During his Friday visit to the downtown History Branch, Brooks reflected on the accomplishments of the 107th session of the Tennessee General Assembly which completed its work a few weeks ago in near record time. He said he is already looking forward to next year’s legislative session.
Of the Legislature’s timely completion, Brooks said the early close — which came prior to Memorial Day — was the General Assembly’s earliest adjournment in 13 years. The prompt finish saved Tennessee taxpayers $500,000, he said.
“There is no reason for the General Assembly to be working any longer than is absolutely necessary,” Brooks stressed. “Delaying adjournment only costs Tennesseans and that is when government grows.
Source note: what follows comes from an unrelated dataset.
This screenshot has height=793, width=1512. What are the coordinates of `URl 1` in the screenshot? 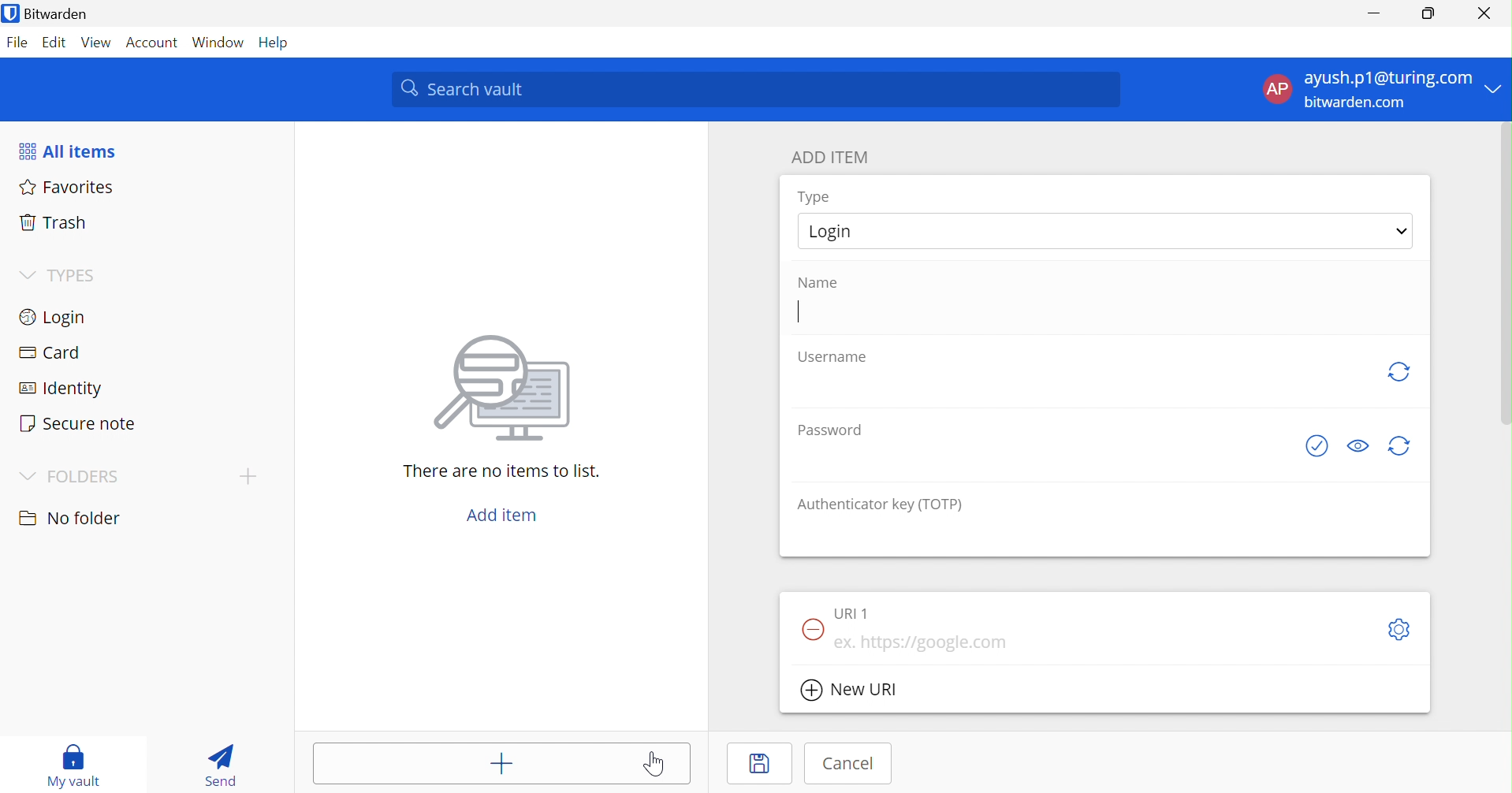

The new House majority is committed to ensuring we come home in a timely manner.”
He also highlighted other successes of the session.
“We passed a balanced budget that did not contain a single tax increase and we eliminated $1.2 billion in spending,” Brooks noted. “As Assistant Majority Leader, I was privileged to assist ushering through reforms that Tennesseans have been seeking for years. For too long, bureaucrats stood idly by and maintained the status quo. That is a failure of leadership on their part and that is inexcusable.”
Brooks continued, “I'm proud to say we will continue working proactively to find ways to enhance our state and secure its future for future generations of Tennesseans.”
The Cleveland legislator said state lawmakers will continue to focus on the creation of jobs as a priority.
“Our number one concern this year was creating a positive environment for the private sector to produce jobs in Tennessee,” Brooks said. “That will continue to be our priority next year. Tennesseans can rest assured that the new House majority will not lose our focus or momentum when it comes to making Tennessee a better place to live, work and raise our families.”